Trump Nominates Judge in Alabama Who Has Never Tried a Case

The nominee has only practiced law for three years.

President Donald Trump’s nominee for a lifetime appointment to a federal judgeship in Alabama has never tried a case in his life and has only been practicing law for three years, said The Washington Post on Sunday.

Brett Talley, 36, is an attorney and aspiring horror author whose nomination to the federal bench was approved this week by the Republican-dominated Alabama Senate Judiciary Committee. Now it will proceed to a vote by the full state senate.

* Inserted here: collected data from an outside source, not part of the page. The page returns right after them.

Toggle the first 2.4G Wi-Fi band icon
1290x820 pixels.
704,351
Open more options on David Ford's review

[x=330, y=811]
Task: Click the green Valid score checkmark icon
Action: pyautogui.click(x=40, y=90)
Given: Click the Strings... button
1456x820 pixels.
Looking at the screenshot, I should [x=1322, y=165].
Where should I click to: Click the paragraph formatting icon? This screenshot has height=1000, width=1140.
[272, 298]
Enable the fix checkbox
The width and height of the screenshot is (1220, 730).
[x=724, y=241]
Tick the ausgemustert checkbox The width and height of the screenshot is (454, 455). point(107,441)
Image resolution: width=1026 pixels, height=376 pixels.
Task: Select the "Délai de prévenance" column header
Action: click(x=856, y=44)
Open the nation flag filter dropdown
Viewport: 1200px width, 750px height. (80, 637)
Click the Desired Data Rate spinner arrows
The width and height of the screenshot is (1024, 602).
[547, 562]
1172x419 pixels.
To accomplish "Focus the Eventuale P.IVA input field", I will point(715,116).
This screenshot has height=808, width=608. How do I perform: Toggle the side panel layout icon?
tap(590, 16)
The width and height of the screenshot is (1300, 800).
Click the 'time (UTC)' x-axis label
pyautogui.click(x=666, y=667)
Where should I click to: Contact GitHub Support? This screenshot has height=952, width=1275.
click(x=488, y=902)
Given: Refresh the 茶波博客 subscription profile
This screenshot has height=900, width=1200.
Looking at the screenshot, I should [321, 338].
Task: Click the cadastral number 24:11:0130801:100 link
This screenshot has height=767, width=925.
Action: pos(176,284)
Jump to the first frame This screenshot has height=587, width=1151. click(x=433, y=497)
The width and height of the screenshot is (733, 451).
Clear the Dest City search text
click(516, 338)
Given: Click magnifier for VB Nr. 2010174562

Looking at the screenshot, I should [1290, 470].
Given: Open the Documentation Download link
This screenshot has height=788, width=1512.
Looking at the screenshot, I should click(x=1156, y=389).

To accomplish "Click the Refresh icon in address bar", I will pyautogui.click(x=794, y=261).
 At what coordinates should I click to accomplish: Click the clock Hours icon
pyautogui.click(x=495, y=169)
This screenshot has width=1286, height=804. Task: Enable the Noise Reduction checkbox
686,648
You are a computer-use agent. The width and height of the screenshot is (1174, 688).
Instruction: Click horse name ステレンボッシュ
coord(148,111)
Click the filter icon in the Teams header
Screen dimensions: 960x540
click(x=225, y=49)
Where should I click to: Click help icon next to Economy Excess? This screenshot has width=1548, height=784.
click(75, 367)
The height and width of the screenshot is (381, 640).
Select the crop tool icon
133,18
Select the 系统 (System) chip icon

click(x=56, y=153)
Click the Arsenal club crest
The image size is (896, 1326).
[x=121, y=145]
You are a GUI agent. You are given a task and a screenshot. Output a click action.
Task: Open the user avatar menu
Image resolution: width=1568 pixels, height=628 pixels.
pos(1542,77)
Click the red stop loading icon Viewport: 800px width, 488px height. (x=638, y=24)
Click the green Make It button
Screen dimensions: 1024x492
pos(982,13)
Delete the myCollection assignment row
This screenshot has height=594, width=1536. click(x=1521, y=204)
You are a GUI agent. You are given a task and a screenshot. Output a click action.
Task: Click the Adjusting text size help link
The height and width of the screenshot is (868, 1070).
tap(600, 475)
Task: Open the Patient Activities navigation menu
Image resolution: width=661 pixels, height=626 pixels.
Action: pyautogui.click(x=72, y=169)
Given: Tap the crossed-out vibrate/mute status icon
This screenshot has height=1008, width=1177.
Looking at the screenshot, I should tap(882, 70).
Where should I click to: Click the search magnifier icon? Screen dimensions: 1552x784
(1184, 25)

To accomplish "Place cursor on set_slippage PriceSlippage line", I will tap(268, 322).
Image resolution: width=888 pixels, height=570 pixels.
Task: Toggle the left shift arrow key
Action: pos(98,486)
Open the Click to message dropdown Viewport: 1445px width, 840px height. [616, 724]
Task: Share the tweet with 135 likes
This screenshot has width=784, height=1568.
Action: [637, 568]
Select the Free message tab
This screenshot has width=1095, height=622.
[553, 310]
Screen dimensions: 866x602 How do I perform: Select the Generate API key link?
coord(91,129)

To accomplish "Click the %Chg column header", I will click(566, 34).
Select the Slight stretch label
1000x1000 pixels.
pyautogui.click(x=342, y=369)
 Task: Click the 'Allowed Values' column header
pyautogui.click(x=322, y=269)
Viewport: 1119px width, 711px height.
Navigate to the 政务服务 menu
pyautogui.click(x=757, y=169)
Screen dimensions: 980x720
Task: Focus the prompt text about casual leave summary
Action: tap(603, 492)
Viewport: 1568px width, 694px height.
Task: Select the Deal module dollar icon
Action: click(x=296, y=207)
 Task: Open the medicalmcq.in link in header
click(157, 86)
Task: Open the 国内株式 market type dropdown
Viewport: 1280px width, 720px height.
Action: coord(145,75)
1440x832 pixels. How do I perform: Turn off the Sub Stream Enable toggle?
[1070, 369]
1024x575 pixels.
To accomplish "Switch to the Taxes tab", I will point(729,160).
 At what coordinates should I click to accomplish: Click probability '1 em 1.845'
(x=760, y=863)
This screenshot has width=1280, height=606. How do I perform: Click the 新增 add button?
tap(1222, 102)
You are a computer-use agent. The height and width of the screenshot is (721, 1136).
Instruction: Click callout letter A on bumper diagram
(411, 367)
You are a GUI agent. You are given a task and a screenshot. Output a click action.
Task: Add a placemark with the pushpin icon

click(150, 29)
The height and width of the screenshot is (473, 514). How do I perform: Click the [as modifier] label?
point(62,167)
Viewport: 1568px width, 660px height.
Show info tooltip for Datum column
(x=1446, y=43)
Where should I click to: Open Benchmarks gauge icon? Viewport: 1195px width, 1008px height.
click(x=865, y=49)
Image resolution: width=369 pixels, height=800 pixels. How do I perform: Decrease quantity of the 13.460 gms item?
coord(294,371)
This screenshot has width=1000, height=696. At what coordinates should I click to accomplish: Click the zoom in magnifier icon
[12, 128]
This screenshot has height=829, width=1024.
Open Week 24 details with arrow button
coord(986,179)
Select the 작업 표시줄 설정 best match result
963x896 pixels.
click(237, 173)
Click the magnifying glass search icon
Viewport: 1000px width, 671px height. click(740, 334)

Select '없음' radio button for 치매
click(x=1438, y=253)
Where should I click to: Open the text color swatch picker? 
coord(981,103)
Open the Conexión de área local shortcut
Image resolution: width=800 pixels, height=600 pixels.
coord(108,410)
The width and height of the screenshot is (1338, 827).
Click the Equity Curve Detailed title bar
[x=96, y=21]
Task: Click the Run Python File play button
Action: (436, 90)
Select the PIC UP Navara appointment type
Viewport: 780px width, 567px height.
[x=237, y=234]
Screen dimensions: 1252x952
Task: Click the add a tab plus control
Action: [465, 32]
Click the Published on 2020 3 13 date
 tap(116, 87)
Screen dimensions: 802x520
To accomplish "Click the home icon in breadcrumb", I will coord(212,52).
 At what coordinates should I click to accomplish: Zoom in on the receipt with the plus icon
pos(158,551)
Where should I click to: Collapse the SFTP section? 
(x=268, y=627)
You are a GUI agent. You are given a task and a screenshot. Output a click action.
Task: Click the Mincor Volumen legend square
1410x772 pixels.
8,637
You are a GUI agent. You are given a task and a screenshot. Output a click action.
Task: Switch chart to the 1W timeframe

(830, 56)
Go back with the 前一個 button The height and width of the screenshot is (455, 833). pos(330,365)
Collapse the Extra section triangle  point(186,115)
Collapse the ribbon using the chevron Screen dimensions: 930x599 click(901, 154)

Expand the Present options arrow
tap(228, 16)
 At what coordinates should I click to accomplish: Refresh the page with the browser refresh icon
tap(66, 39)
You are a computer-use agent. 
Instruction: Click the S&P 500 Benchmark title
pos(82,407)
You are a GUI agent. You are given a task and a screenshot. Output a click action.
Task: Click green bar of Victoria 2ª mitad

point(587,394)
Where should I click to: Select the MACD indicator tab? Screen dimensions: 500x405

“Talley is the latest federal judicial nominee to draw scrutiny for what some say is his limited experience in practicing law and the level of partisanship he had shown on social media, on his political blog and on several opinion pieces he had written for CNN. He has also received a ‘not qualified’ rating from the American Bar Association, which vets federal judicial nominees,” wrote the Post‘s Kristine Phillips.

Talley’s social media presence is rife with references to “Hillary Rotten Clinton” and exhortations to join the National Rife Association (NRA).

Sen. Charles Grassley (R-IA) has come out in favor of Talley’s nomination, saying that he does not consider “extensive trial experience” to be necessary for a lifetime appointment as a federal judge.

“Mr. Talley has a wide breadth of various legal experience that has helped to expose him to different aspects of federal law and the issues that would come before him,” said Grassley.

Democrats, however, worry that the legal neophyte is unqualified an obvious political partisan.

“How can you claim to be qualified for a lifetime appointment to supervise federal trials on a daily basis when you have never yourself tried a single case?” asked Sen. Dick Durbin (D-IL). “Do you think it is advisable to put people with literally no trial experience on the federal district court bench?”